Current Dataset Prefixes

  • case_vc: external field and GradB parity (small internal test case).

  • case_vc_int: internal field and GradB parity (small internal test case).

  • case_vc_large: external field and GradB parity (larger Nt/Np).

  • case_simsopt: external field and GradB parity (SIMSOPT VMEC case).

  • case_simsopt_int: internal field and GradB parity (SIMSOPT VMEC case).

  • case_simsopt_large: external field and GradB parity (larger VMEC grids).

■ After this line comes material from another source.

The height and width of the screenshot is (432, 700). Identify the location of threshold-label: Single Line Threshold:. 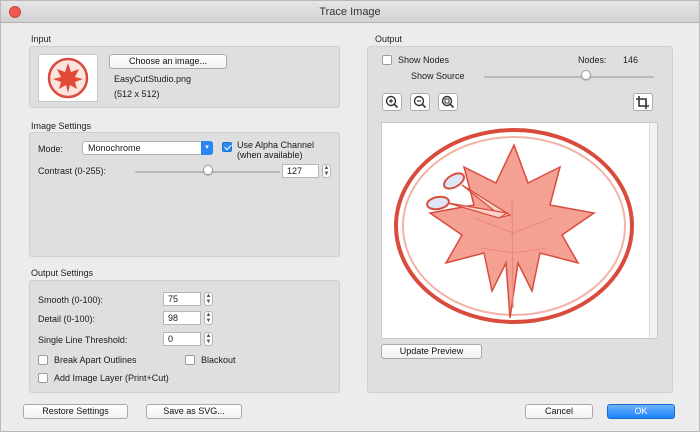
(83, 340).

  • case_vc_w7x: external field and GradB parity (W7-X geometry, NFP=5).

  • case_vc_w7x_large: external field and GradB parity (larger W7-X grid).

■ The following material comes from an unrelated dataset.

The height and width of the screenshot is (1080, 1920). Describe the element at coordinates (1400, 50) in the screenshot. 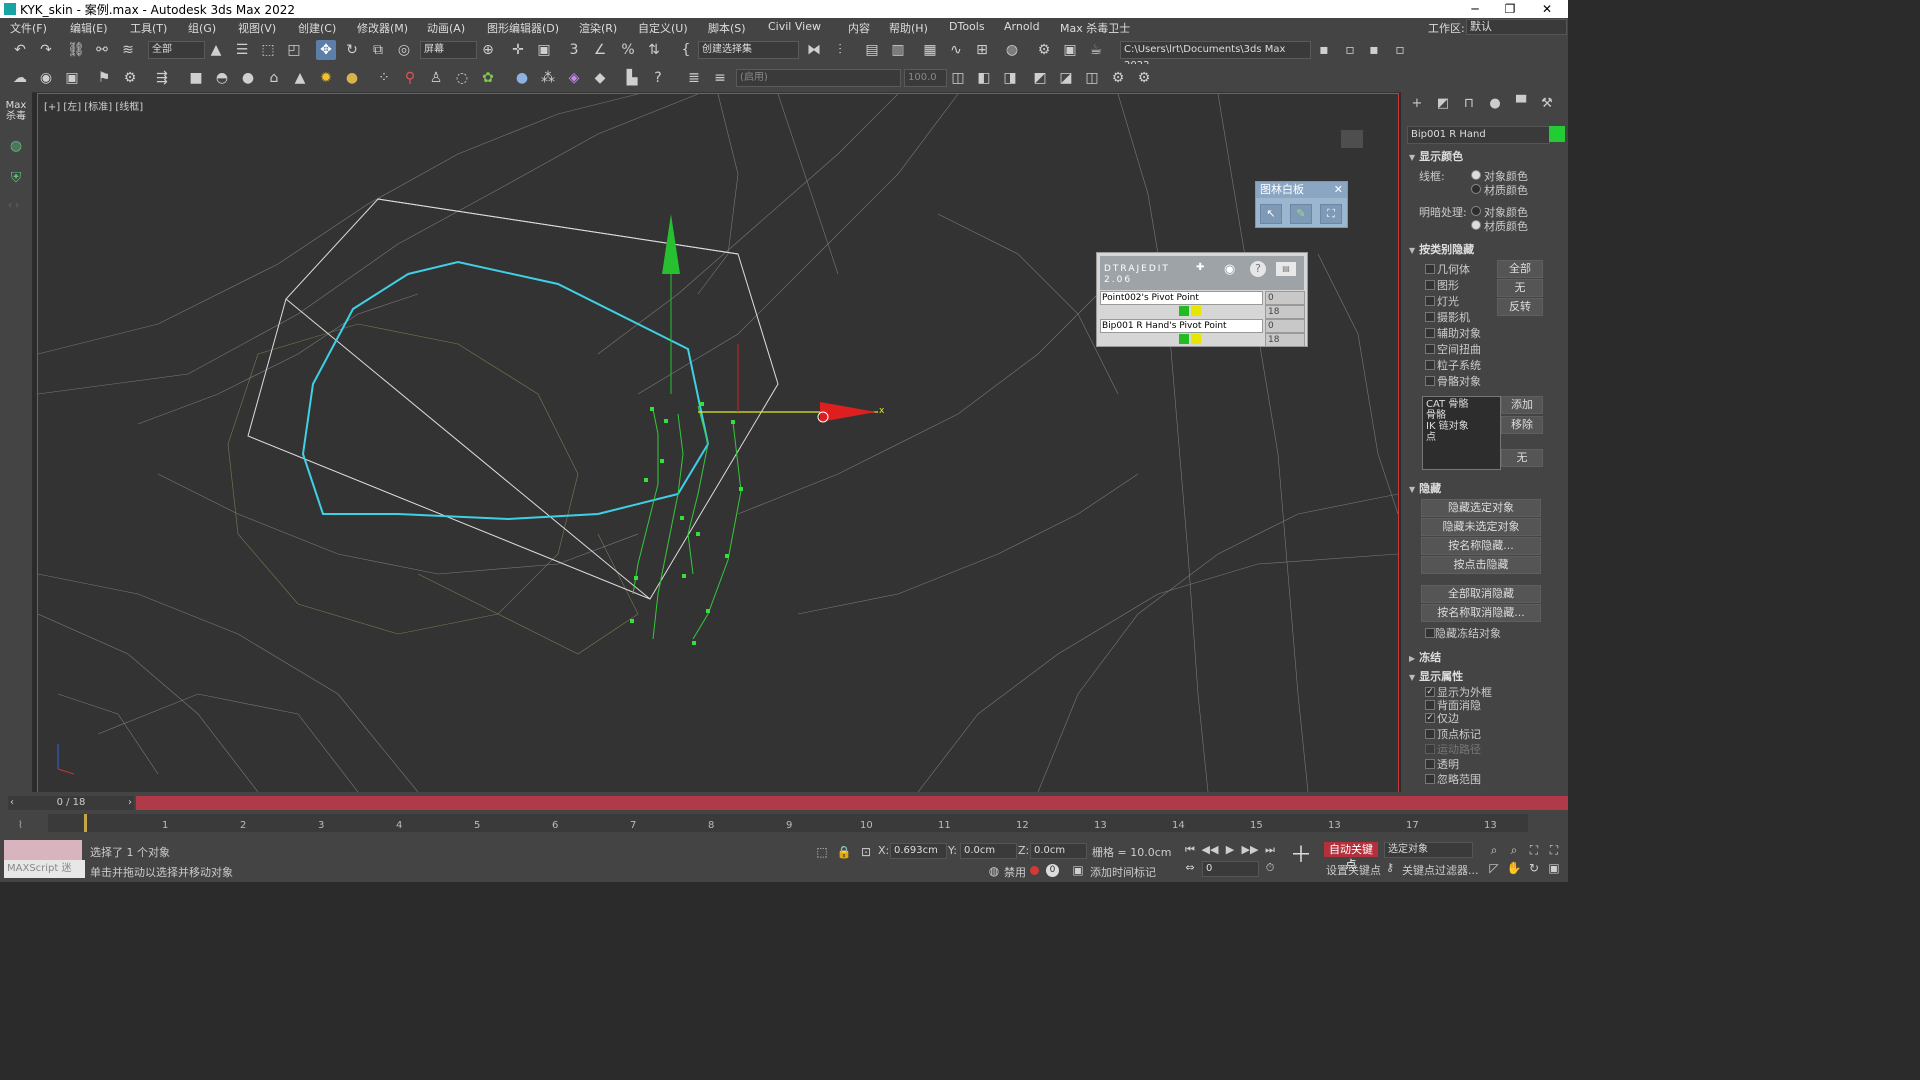

I see `project-settings-icon: ▫` at that location.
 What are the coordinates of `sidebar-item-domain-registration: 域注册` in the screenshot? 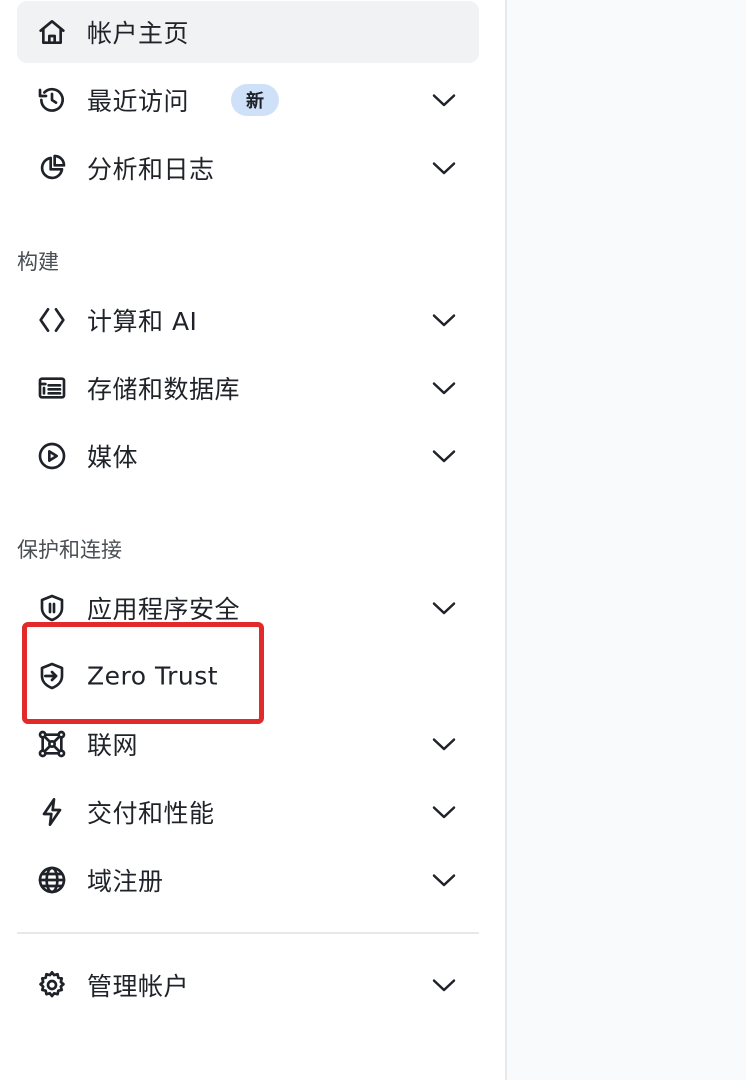 It's located at (248, 880).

  • case_vc/case_vc_large: include off-surface B/GradB targets.

  • case_testdata_axisym: VirtualCasingTestData B/GradB parity (axisymmetric).

Dataset Format

Each dataset consists of binary arrays with JSON metadata:

  • <prefix>_<name>.bin

  • <prefix>_<name>.json

The metadata contains dtype and shape fields to reconstruct arrays in NumPy or JAX.

Reproduction

Parity datasets are generated with:

  • VC_DUMP_DIR environment variable for C++ dumps.

  • tools/make_parity_dumps.py in this repository.

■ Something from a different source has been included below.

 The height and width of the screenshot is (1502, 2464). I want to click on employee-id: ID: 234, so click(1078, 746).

The datasets are intentionally small to keep the repository size reasonable.

Subprocess Mode

Some builds cache VC_DUMP_PREFIX inside the C++ library on first use. To ensure each prefix is honored, run:

python tools/make_parity_dumps.py --subprocess

This spawns a fresh process per case and avoids prefix caching issues.